• Task description
Pick out every line in the items below that contains the word "menu", and copy each of those lines.

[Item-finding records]
+++

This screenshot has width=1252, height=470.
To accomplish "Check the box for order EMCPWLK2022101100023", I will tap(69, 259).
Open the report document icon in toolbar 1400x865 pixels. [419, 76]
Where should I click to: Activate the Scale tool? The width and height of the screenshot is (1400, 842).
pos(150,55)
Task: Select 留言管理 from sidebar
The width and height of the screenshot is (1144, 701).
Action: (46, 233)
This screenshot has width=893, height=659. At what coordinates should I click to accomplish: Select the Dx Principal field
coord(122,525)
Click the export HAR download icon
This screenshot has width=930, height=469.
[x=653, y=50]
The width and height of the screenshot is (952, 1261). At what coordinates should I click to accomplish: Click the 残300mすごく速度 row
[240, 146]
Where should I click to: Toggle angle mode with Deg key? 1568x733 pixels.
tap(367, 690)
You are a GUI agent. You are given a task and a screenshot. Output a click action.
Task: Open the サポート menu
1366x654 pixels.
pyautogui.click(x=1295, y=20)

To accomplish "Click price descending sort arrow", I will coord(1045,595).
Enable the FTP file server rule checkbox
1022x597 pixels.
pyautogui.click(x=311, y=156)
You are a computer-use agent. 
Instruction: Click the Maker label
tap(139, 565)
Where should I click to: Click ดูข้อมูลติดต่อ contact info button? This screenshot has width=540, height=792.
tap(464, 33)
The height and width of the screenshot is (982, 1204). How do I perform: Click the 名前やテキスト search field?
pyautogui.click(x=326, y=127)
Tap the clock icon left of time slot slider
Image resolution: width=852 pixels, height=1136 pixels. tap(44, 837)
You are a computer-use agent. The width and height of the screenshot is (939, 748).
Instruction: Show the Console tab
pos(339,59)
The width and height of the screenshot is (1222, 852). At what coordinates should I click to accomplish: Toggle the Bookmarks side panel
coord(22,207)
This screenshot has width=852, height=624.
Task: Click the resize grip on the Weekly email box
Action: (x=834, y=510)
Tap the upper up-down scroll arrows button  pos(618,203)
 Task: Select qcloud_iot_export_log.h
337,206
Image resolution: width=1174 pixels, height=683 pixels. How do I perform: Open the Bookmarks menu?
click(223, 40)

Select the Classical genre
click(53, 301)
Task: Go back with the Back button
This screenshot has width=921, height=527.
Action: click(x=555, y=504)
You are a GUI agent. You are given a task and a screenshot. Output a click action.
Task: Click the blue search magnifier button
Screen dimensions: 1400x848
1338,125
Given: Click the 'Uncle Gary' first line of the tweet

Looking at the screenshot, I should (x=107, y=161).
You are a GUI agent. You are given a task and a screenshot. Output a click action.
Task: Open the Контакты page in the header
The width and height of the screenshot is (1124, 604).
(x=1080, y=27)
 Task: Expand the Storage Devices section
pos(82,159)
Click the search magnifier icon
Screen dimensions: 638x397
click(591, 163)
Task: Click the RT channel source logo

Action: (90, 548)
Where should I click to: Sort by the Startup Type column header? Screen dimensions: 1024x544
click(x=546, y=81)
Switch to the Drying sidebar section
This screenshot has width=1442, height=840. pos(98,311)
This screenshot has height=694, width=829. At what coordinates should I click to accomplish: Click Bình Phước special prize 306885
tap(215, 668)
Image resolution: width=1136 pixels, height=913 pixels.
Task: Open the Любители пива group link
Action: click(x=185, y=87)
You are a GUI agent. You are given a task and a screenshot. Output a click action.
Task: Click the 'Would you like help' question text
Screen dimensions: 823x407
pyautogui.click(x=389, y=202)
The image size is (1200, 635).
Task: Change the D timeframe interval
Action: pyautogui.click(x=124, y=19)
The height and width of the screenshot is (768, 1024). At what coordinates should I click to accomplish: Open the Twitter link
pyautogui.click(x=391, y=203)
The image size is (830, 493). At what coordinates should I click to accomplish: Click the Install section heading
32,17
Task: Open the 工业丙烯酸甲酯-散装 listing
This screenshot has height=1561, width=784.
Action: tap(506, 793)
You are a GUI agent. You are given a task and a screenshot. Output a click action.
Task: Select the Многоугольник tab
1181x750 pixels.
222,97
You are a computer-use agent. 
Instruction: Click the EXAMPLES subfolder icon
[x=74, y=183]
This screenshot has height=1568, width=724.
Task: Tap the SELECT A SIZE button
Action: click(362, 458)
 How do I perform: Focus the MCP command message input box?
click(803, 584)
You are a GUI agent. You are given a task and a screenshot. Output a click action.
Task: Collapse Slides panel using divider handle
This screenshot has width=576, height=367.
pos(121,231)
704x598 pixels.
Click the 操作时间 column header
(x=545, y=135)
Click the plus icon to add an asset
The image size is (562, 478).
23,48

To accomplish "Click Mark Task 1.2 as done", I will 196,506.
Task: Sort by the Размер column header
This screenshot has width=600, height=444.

+++

• Written response
Task: Open the サポート menu
Image resolution: width=1174 pixels, height=683 pixels. How do I perform: Open the Bookmarks menu?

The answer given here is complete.